---------- EXCERPTED TEXT

Gas Compressor Service with Turbo Compressors

Sidney P. Santos
- 2004

Proceedings of IPC 2004
International Pipeline Conference
October 4 - 8, 2004 Calgary, Alberta, Canada

Sidney Pereira dos Santos
PETROBRAS Natural Gas
Rio de Janeiro, RJ, Brazil
+55 2181670134
sidney@atworkrio.com

Abstract

Gas pipeline projects are capital intensive and normally are developed under scenarios of uncertainty. Such uncertainties vary from closing take-or-pay, ship-or-pay or delivery-or-pay agreements to those uncertainties related to the acquisition of equipments, material and construction and assembling contracts.

Natural gas compression service contracts with compressor station using gas motors and reciprocating compressors have been widely adopted at PETROBRAS as economically feasible against holding the stations as part of the pipeline asset as well as providing an effective approach to mitigate risks inherent to the gas business and associated to the compressor stations.

Although compression service contracts with turbo compressors (gas turbine drivers and centrifugal compressors) have not yet been accomplished at PETROBRAS for gas pipeline projects, studies and preliminaries discussions shows that, taken into consideration certain relevant aspects, they will also present great opportunity to be adopted and will generate the same advantages already perceived for the compression service contracts with stations that uses gas motor drivers and reciprocation compressors.
This paper has the objective of presenting an economic approach and a business model addressing the main points that must be considered while doing feasibility analysis between the alternatives of holding property of the compression station asset against the opportunity of having a compression service contract as operating cost for the project. Questions such as how to address depreciation, overhaul costs and tailor made equipment, such as centrifugal compressors, are raised and answered.

Introduction

There is a well developed market worldwide for service contract including equipment supply, operation and maintenance. For gas pipeline compression service this is not so common since some transportation companies have concern on subcontracting a service that is considered to be their core business and therefore should be part of their scope of service. We at PETROBRAS did a feasibility analysis for installing 12 reciprocating compression stations with a contractual total net present value of US$ 73,513,000.00 with a mean contractual term of 3 years. For centrifugal compressors with gas turbine drivers we had to establish a different approach to accommodate some specifics for this configuration since centrifugal compressors are considered to be tailor made and therefore would neither be easily used on other potential projects for the transportation company nor for the Service Provider.

For the purpose of this paper we considered Penapolis Compression Station – Station #12, one of the 14 compressor stations of the Bolivia Brasil Gas Pipeline to be the basis for the analysis

This approach is described on this paper that applies Monte Carlo simulation analysis to provide more reliable information that is fundamental in helping company managers to make the best investment decision for implementing transportation capacity for their gas pipeline network.

--------------------
---------- DATA SUPPLIED

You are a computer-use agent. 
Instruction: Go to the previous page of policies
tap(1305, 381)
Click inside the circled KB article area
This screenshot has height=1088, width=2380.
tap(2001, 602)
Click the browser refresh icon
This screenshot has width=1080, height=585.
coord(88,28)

--------------------

§ **TASK BRIEF**: Can you reproduce, word for word, the stretch of the compression service paper from "Natural gas compression" through "and reciprocation compressors."? The records have no connection to the paper on gas compression service.

§ **THE SOLUTION**:
Natural gas compression service contracts with compressor station using gas motors and reciprocating compressors have been widely adopted at PETROBRAS as economically feasible against holding the stations as part of the pipeline asset as well as providing an effective approach to mitigate risks inherent to the gas business and associated to the compressor stations.

Although compression service contracts with turbo compressors (gas turbine drivers and centrifugal compressors) have not yet been accomplished at PETROBRAS for gas pipeline projects, studies and preliminaries discussions shows that, taken into consideration certain relevant aspects, they will also present great opportunity to be adopted and will generate the same advantages already perceived for the compression service contracts with stations that uses gas motor drivers and reciprocation compressors.